There are two ways in which you can get started with dislib. You can perform a manual installation, or you can download our ready-to-use docker image.
dislib currently requires:
- PyCOMPSs >= 2.8
- scikit-learn >= 1.0.2
- scipy >= 1.3.0
- numpy == 1.23.1
- cvxpy >= 1.1.5
- cbor2 >= 5.4.0
Some of the examples also require matplotlib >= 2.2.3 and pandas >= 0.24.2. numpydoc >= 0.8.0 is required to build the documentation. While in order to use GPUs, cupy and/or pytorch are also required.
-
Check which PyCOMPSs version to install.
- Latest dislib release requires PyCOMPSs 2.8 or greater (check here for information about other releases).
-
Install PyCOMPSs following these instructions.
-
Install the latest dislib version with
pip3 install dislib
.- IMPORTANT: dislib requires the
pycompss
Python module. However, this command will NOT install the module automatically. The module should be available after manually installing PyCOMPSs following the instructions in step 2. For more information on this, see here.
- IMPORTANT: dislib requires the
-
You can check that everything works fine by running one of our examples:
-
Download the latest source code here.
-
Extract the contents of the tar package.
tar xzvf dislib-X.Y.Z.tar.gz
- Run an example application.
runcompss --python_interpreter=python3 dislib-X.Y.Z/examples/kmeans.py
-
Warning: requires docker version >= 17.12.0-ce
-
Follow these instructions
- Docker for Mac. Or, if you prefer to use Homebrew.
- Docker for Ubuntu.
- Docker for Arch Linux.
Be aware that the docker package has been renamed from
docker
todocker-ce
for some distributions. Make sure you install the new package. -
Add user to docker group to run dislib as a non-root user.
-
Check that docker is correctly installed.
docker --version docker ps # this should be empty as no docker processes are yet running.
-
Install docker-py
pip3 install docker
pip3 install dislib
This should add the dislib executable to your path.
Initialize dislib where your source code will be (you can re-init anytime). This will allow docker to access your local code and run it inside the container.
Note that the first time dislib needs to download the docker image from the registry, and it may take a while.
# Without a path it operates on the current working directory.
dislib init
# You can also provide a path
dislib init /home/user/replace/path/
Note: running the docker dislib does not work with applications with GUI or with visual plots such as examples/clustering_comparison.py
).
First clone dislib repo and checkout release branch vX.Y.Z (docker version and dislib code should preferably be the same to avoid inconsistencies):
git clone https://github.com/bsc-wdc/dislib.git
Init the dislib environment in the root of the repo.
The source files path are resolved from the init directory which sometimes can be confusing.
As a rule of thumb, initialize the library in a current directory and check the paths are correct running the file with python3 path_to/file.py
(in this case python3 examples/rf_iris.py
).
cd dislib
dislib init
dislib exec examples/rf_iris.py
The log files of the execution can be found at $HOME/.COMPSs.
You can also init the library inside the examples folder. This will mount the examples directory inside the container so you can execute it without adding the path:
cd dislib/examples
dislib init
dislib exec rf_iris.py
Notebooks can be run using the dislib jupyter
command. Run the
following snippet from the root of the project:
dislib init
dislib jupyter ./notebooks
An alternative and more flexible way of starting jupyter is using the
dislib run
command in the following way:
dislib run jupyter-notebook ./notebooks --ip=0.0.0.0 --allow-root
Access your notebook by ctrl-clicking or copy pasting into the browser the link shown on the CLI (e.g. http://127.0.0.1:8888/?token=TOKEN_VALUE).

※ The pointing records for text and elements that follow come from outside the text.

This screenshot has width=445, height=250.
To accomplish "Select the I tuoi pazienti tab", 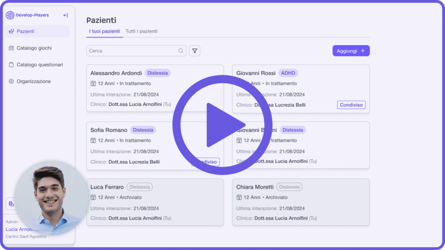I will [x=104, y=31].
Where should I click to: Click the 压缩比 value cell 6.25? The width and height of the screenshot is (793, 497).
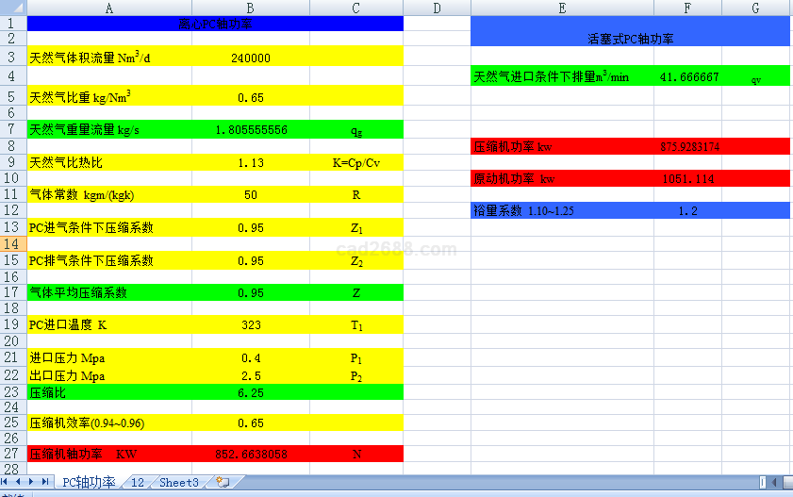(250, 392)
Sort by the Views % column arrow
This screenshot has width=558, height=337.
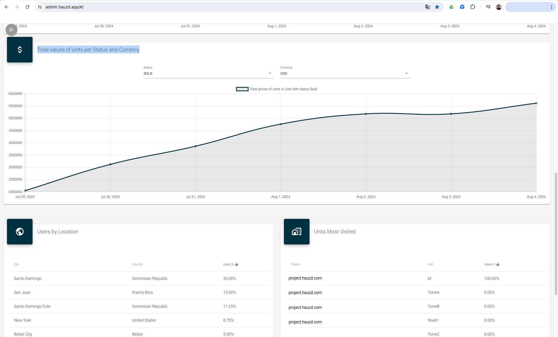click(498, 264)
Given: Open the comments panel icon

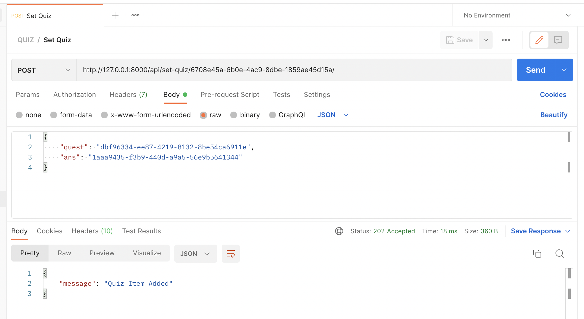Looking at the screenshot, I should click(x=558, y=40).
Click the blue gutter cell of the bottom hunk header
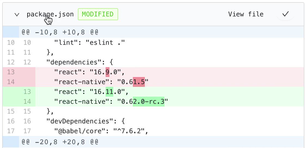Screen dimensions: 306x148 click(11, 142)
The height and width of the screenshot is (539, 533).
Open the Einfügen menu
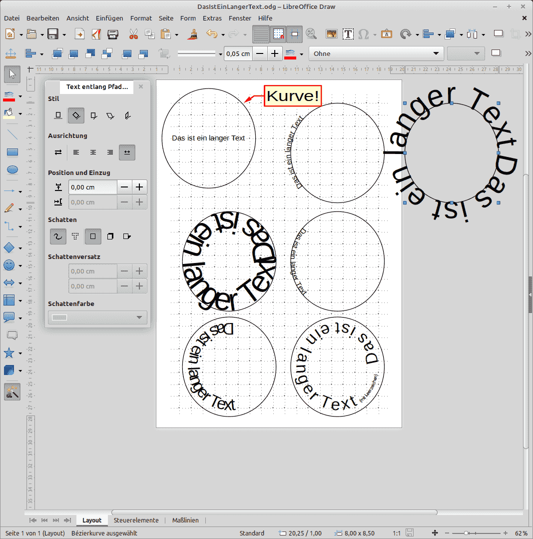(x=109, y=18)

If the notebook process is not properly closed, you might get the following warning when trying to start jupyter notebooks again:
The port 8888 is already in use, trying another port.
To fix it, just restart the dislib container with dislib init
.
Note: adding more nodes is still in beta phase. Please report issues, suggestions, or feature requests on Github.

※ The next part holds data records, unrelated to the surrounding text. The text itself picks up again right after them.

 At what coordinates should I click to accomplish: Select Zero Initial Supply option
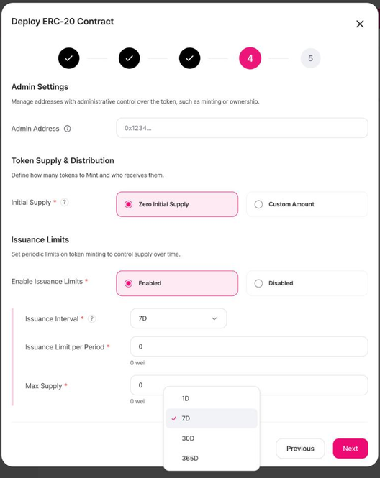click(x=177, y=204)
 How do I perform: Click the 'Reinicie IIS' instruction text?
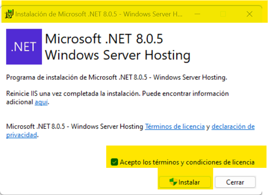pyautogui.click(x=117, y=93)
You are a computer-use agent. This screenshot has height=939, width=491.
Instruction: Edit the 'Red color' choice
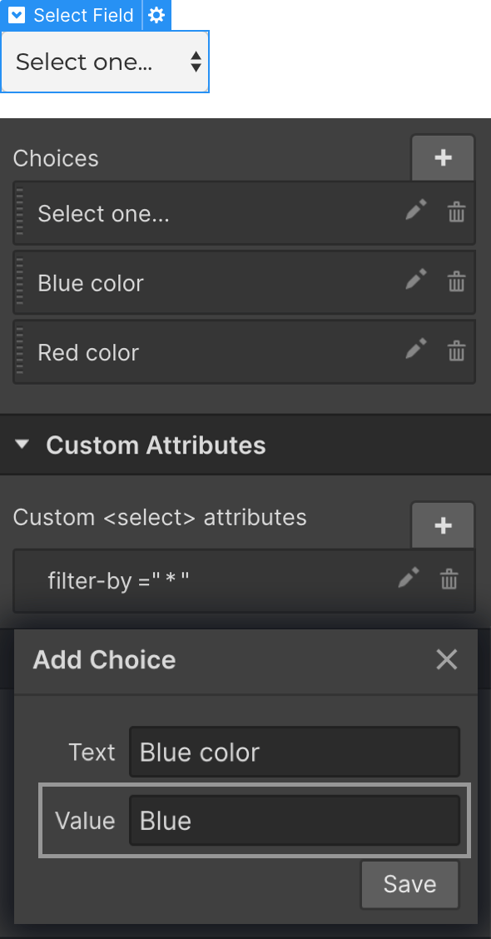coord(416,349)
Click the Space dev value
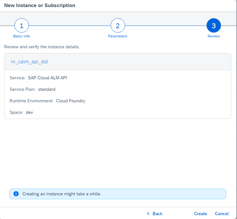The width and height of the screenshot is (237, 219). 30,112
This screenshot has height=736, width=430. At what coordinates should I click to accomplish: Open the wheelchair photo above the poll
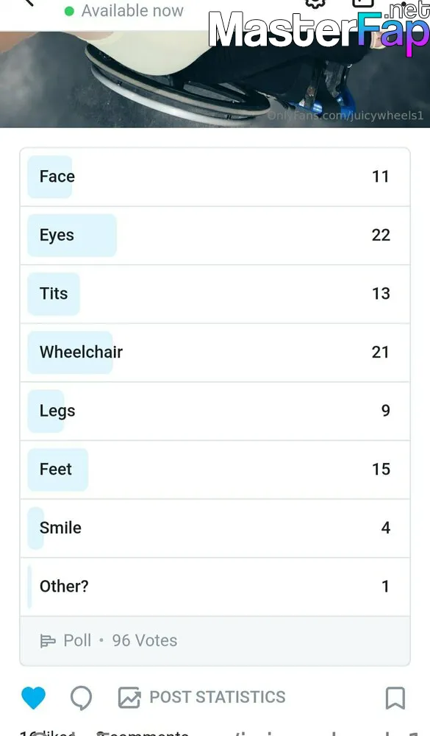215,79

To add more computing nodes, you can either let docker create more workers for you or manually create and config a custom node.
For docker just issue the desired number of workers to be added. For example, to add 2 docker workers:
dislib components add worker 2
You can check that both new computing nodes are up with:
dislib components list
If you want to add a custom node it needs to be reachable through ssh without user.
Moreover, dislib will try to copy the working_dir
there, so it needs write permissions for the scp.
For example, to add the local machine as a worker node:
dislib components add worker '127.0.0.1:6'
- '127.0.0.1': is the IP used for ssh (can also be a hostname like 'localhost' as long as it can be resolved).
- '6': desired number of available computing units for the new node.
Please be aware that dislib components
will not list your custom nodes because they are not docker processes and thus it can't be verified if they are up and running.